▶ **Records contained in a dataset**

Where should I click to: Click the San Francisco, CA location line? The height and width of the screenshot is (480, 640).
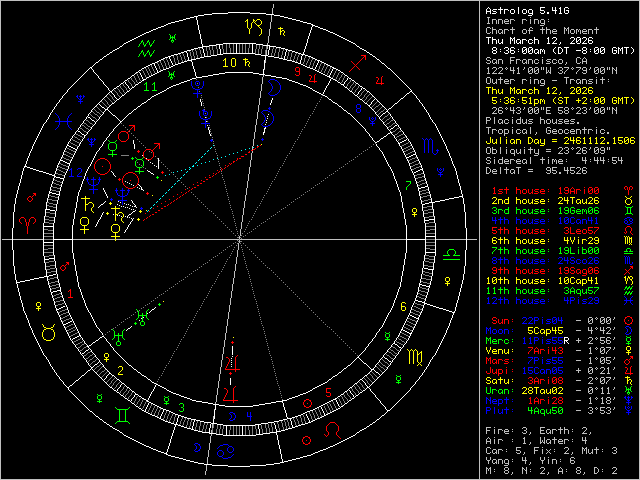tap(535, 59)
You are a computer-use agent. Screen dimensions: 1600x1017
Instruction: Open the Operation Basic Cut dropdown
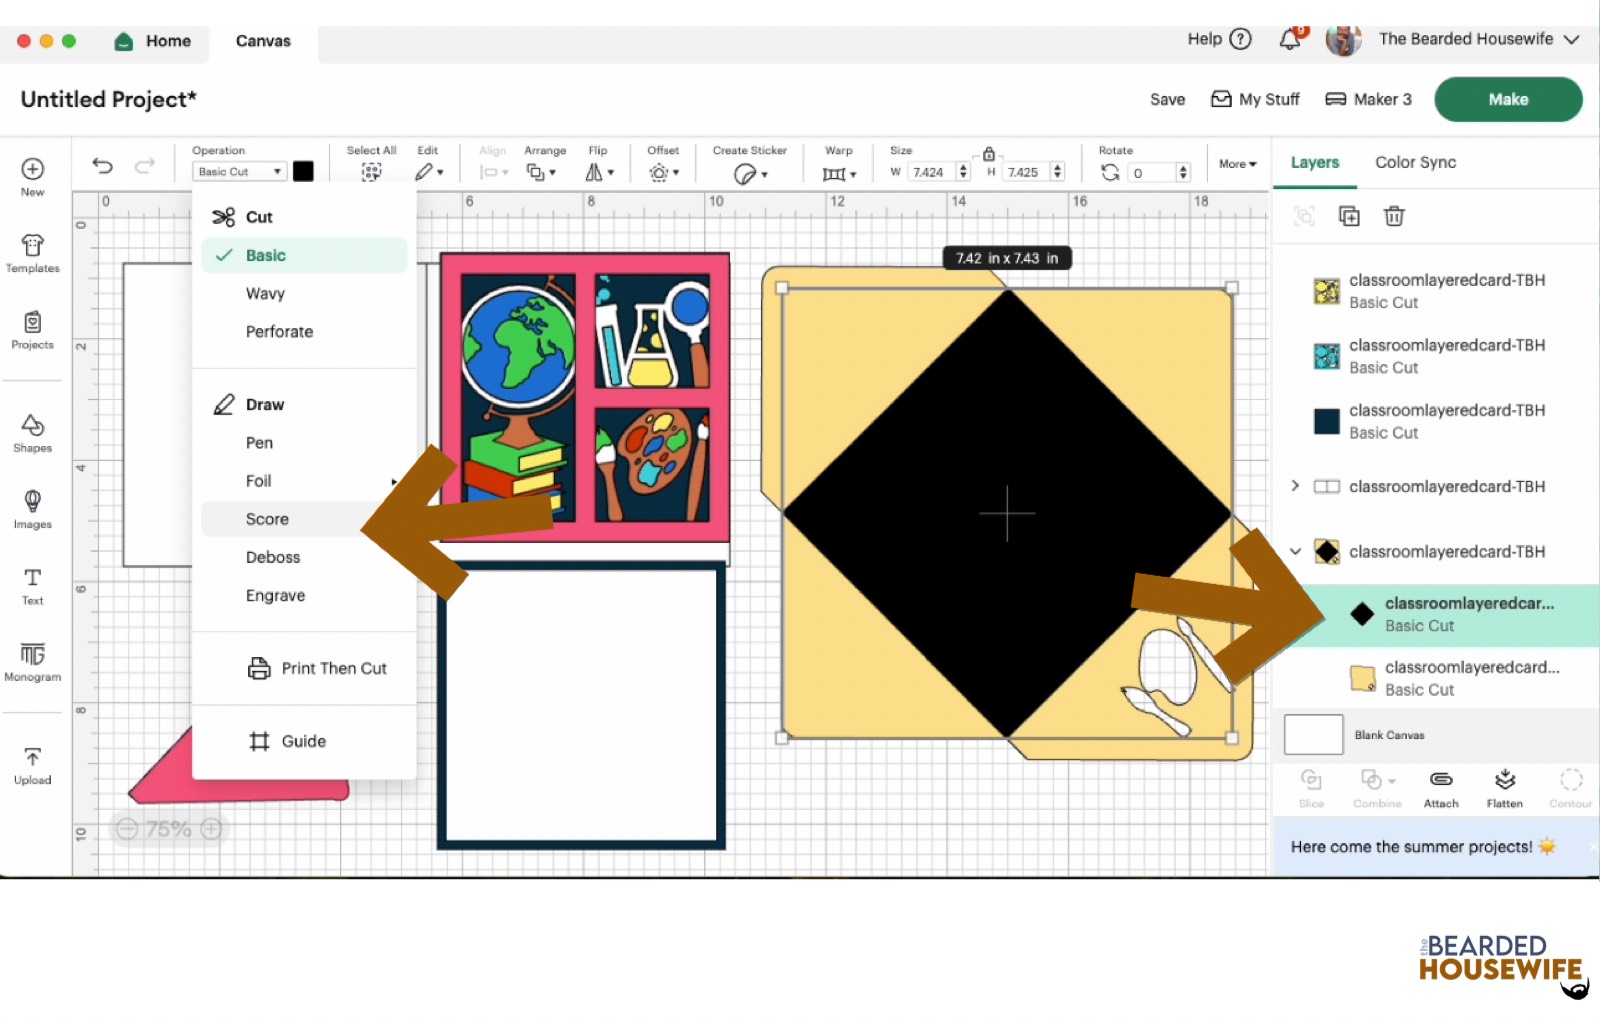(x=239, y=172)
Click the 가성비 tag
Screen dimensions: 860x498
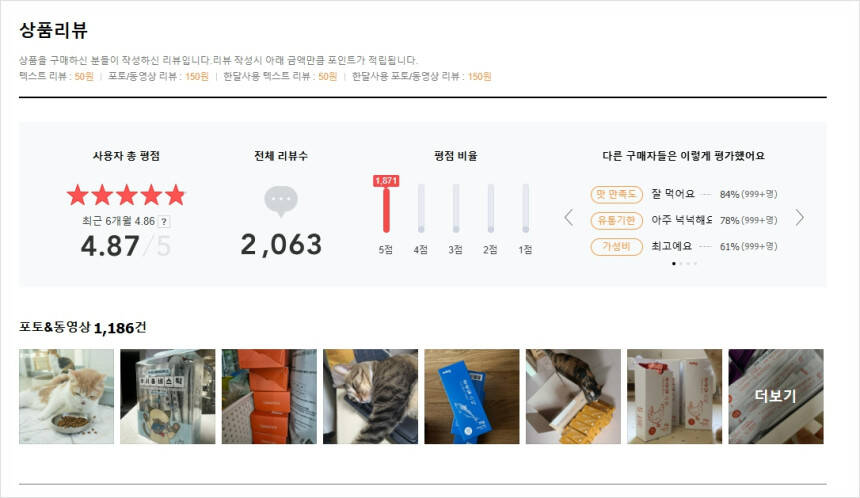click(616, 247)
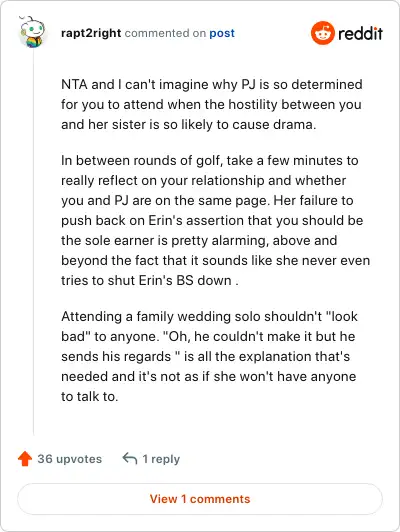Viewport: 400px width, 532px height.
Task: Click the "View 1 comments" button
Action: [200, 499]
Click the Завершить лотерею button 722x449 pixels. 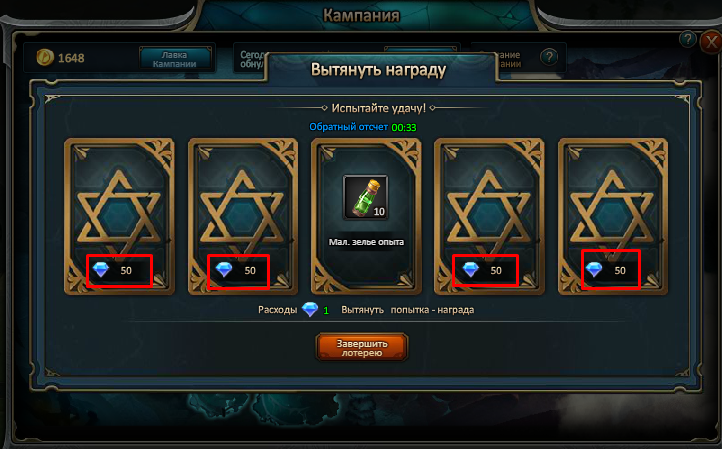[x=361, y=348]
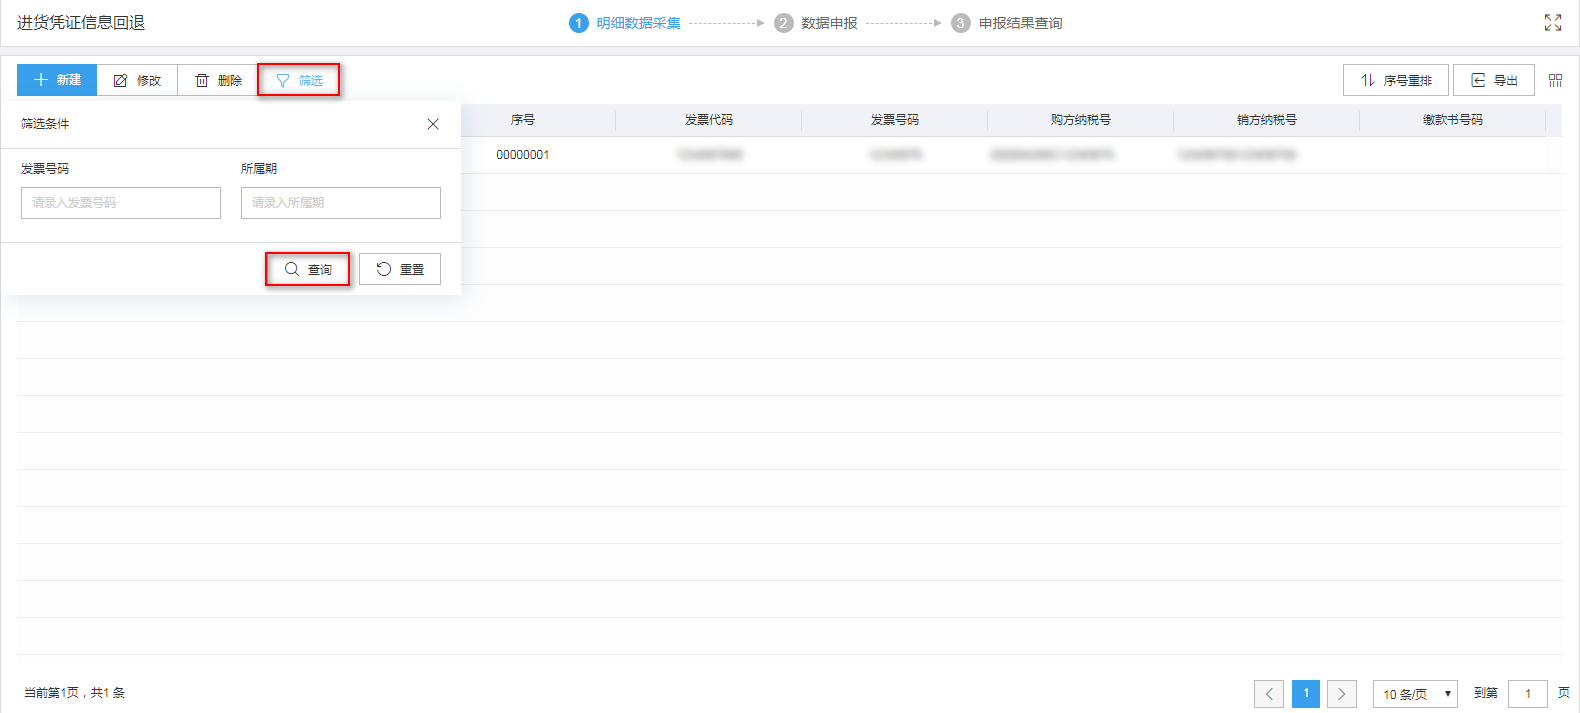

▶ **WORK REQUEST**
Set down the records above word for word, from the first line through the line containing "Click the 가성비 tag", both included; leave out the pictures.

▶ **SOLUTION FOR THIS TASK**
Where should I click to: Click the San Francisco, CA location line? The height and width of the screenshot is (480, 640).
tap(535, 59)
You are a computer-use agent. Screen dimensions: 1600x1017
Instruction: Open the Operation Basic Cut dropdown
(x=239, y=172)
Click the 가성비 tag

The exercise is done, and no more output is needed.